Mumbai’s cultural spaces are going suburban
Because that’s where the numbers and the hunger for something new are
Beer, music, youngsters lounging on a lawn… the first gig at the Secret Garden didn’t look or feel like the National Centre for the Performing Arts (NCPA). And that was the point. We want to show our walls aren’t too high, a curator said, ahead of the event.

Now here’s the thing… this was a radical shift in tenor — the NCPA is famous for having an average membership age of about 90, as the joke goes — but they aren’t the only ones. At Tao, the young second-generation gallerist Sanjana Shah has been holding workshops under the banner #EducateForArt. Topics have ranged from how to create minimalist art, to exploring the greats like SH Raza and Pablo Picasso. The Piramal Foundation, which runs a gallery within the NCPA, has opened up 5,000-sq-ft art space in the eastern suburb of Mulund and has begun installing major works from the family’s private collection at office buildings its construction arm is putting up in Lower Parel.

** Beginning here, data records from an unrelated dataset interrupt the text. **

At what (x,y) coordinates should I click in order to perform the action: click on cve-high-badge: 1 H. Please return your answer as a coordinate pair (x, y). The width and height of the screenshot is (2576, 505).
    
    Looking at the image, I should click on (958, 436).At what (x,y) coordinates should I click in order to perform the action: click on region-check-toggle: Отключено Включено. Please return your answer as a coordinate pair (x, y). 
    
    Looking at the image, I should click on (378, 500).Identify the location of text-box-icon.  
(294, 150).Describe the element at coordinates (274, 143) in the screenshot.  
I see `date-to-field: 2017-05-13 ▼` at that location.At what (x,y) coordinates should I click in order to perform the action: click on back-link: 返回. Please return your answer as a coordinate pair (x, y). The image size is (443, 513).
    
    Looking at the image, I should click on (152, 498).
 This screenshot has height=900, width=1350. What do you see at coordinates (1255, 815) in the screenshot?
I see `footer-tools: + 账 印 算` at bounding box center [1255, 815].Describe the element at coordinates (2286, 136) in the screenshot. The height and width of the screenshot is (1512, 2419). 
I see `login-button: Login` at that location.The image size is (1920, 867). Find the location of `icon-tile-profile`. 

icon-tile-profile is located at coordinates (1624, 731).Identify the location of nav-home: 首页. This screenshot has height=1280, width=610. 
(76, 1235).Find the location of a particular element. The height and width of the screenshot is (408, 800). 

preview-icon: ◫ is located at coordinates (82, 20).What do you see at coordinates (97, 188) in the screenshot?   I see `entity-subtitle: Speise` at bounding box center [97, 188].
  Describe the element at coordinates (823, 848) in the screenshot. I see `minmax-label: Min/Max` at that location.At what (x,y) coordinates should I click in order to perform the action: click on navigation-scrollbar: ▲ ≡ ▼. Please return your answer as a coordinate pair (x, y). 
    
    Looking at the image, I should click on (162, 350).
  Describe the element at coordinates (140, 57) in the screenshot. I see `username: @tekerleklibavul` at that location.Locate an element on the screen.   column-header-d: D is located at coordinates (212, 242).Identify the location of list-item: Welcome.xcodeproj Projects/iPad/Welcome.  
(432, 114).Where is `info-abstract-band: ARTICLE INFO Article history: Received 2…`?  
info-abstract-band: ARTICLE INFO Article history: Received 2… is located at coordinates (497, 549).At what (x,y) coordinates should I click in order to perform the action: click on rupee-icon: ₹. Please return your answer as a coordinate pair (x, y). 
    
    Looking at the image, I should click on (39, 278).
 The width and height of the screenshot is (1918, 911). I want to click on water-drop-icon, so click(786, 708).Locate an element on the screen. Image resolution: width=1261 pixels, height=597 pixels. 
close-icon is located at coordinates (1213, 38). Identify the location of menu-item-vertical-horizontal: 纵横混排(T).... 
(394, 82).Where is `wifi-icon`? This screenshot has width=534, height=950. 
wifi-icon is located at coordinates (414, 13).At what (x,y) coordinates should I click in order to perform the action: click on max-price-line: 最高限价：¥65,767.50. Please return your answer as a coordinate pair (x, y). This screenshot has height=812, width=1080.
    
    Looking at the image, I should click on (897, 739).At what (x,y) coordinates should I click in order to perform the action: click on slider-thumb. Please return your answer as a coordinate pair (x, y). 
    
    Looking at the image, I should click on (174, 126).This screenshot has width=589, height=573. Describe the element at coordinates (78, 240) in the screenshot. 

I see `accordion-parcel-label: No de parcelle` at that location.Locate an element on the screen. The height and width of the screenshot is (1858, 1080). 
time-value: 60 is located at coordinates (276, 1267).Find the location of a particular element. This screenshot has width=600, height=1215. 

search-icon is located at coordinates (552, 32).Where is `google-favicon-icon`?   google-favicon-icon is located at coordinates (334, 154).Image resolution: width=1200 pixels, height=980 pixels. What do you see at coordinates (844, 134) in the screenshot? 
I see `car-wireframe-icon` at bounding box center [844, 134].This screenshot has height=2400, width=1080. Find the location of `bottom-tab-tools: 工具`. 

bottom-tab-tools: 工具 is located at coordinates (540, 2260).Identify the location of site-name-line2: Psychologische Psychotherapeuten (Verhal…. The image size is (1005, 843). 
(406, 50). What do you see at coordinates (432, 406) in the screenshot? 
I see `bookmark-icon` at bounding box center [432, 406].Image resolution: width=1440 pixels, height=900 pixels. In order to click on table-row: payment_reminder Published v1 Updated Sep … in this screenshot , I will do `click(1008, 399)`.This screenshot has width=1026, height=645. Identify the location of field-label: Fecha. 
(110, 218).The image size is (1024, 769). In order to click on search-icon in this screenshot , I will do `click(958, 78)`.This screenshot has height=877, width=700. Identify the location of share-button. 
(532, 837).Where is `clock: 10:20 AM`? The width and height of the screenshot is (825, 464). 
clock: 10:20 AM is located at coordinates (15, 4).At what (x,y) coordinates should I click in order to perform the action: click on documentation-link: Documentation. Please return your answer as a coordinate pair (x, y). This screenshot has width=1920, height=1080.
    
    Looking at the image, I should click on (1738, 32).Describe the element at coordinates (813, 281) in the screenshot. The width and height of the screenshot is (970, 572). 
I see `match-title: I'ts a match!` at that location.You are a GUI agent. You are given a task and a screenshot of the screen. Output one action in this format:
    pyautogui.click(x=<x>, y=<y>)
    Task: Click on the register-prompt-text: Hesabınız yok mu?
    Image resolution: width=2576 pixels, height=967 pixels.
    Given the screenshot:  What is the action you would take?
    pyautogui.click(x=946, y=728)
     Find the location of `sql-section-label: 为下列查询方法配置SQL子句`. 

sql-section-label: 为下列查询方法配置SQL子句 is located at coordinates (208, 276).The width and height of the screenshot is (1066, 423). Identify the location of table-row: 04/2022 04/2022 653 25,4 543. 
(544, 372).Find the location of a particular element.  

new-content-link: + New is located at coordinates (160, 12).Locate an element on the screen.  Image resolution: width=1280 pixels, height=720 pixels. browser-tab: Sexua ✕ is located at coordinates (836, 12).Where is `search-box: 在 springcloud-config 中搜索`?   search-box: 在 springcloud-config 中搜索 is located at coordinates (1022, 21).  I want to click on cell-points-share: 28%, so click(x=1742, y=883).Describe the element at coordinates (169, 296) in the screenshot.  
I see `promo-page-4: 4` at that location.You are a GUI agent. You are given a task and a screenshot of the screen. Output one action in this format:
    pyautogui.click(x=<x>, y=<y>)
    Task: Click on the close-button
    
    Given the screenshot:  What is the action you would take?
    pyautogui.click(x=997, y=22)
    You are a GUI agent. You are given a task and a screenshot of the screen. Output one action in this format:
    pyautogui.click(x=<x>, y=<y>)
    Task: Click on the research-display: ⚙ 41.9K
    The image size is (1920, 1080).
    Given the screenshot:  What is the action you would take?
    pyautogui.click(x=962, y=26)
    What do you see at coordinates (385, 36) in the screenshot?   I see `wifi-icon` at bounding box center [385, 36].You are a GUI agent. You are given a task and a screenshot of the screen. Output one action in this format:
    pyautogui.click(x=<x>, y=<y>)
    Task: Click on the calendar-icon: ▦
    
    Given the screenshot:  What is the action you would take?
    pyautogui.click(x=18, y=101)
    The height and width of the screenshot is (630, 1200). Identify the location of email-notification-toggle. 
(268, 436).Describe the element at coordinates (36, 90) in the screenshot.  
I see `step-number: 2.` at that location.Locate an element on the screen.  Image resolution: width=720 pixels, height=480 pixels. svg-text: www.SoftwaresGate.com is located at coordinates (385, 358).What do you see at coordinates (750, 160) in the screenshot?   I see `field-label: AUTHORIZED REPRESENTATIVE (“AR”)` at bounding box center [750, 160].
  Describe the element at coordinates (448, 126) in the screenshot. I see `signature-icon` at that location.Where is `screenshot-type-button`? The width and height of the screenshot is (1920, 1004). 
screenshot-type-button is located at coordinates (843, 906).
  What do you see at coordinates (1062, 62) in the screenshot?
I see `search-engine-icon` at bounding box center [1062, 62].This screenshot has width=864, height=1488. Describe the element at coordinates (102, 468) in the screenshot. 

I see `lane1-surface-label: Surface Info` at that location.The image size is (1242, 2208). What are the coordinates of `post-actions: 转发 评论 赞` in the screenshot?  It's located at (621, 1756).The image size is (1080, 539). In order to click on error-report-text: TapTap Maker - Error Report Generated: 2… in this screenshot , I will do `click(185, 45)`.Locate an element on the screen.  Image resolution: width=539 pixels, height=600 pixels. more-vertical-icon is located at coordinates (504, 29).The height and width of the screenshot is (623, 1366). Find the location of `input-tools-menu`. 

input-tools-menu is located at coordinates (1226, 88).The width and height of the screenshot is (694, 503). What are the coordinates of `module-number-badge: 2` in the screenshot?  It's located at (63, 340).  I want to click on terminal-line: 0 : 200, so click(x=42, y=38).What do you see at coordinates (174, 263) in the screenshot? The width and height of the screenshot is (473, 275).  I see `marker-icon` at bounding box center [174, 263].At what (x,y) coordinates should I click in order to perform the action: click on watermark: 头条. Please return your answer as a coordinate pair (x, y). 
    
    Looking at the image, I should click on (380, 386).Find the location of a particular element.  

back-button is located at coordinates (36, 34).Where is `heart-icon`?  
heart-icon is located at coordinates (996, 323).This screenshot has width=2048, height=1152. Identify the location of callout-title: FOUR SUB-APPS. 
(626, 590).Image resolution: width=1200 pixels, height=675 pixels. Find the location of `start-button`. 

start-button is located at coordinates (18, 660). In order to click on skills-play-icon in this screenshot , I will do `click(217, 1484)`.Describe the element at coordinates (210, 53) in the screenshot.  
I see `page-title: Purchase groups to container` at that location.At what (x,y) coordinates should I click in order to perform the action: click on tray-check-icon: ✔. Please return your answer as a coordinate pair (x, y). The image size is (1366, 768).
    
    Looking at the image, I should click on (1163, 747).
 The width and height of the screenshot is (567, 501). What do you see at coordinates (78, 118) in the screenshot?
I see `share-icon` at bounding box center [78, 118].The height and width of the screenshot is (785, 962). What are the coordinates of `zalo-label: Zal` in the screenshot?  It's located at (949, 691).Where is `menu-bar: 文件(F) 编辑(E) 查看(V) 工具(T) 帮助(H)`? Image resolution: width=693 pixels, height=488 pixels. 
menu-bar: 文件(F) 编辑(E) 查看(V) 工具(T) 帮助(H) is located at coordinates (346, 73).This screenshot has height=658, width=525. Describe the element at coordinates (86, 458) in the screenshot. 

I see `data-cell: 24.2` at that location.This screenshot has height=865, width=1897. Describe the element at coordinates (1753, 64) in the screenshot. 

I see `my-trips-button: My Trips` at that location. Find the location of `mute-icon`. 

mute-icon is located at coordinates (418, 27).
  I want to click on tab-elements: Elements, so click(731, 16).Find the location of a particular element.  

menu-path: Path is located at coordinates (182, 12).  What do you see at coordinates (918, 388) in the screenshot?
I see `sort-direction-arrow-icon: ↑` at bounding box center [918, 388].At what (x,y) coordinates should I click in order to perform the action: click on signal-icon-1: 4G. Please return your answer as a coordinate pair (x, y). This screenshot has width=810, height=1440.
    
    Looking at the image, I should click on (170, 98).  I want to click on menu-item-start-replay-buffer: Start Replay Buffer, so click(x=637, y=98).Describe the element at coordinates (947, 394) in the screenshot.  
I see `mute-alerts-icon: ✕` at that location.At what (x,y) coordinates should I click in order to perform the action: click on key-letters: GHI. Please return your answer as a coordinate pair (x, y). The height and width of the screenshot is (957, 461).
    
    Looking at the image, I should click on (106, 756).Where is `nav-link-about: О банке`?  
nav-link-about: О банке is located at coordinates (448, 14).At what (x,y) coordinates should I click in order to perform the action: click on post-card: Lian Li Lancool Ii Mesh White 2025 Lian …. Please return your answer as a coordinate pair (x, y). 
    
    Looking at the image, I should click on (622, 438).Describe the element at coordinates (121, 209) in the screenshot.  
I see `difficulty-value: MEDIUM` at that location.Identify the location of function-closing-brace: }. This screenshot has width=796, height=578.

Meanwhile, at informal spaces such as The Cuckoo Club in Bandra, the Tangerine Arts Studio in Khar and Tamaasha and The House in Versova, plays are being paired with hearty discounts on beverages. In a city of about 23 million, where the white-collar population has been drifting north and east for decades — a drift that has turned into an exodus as rental and purchase prices soar in the city and prime suburbs — the drive to go younger and more suburban makes sense. Because not only is that where the numbers are, that’s also where there is a hunger for something different to do, something that is not movie-drinks-dinner every weekend. In a market this size, with a gap this huge — there are no large museums in the suburbs, few parks, the rivers have been default sewers for decades — it makes sense to offer introductory events and exhibitions on jazz and contemporary art, music and theatre.
What’s missing from this picture? One word: Technology. Even the audio guides at our largest exhibitions in our largest museums tend to be patchy. At the Arab World Institute in Paris, short clips of drone footage combine with CGI magic to recreate the lost ruins of Palmyra, Mosul and Aleppo. You don’t need to know the history, or the art; in fact, the assumption is that you don’t. The admission fee for each of these was, admittedly, the equivalent of about Rs 4,000. But, given how much a single cocktail costs in our city, and given how many are consumed, wouldn’t this be perfect for the hungry young inheritors of an ancient civilisation?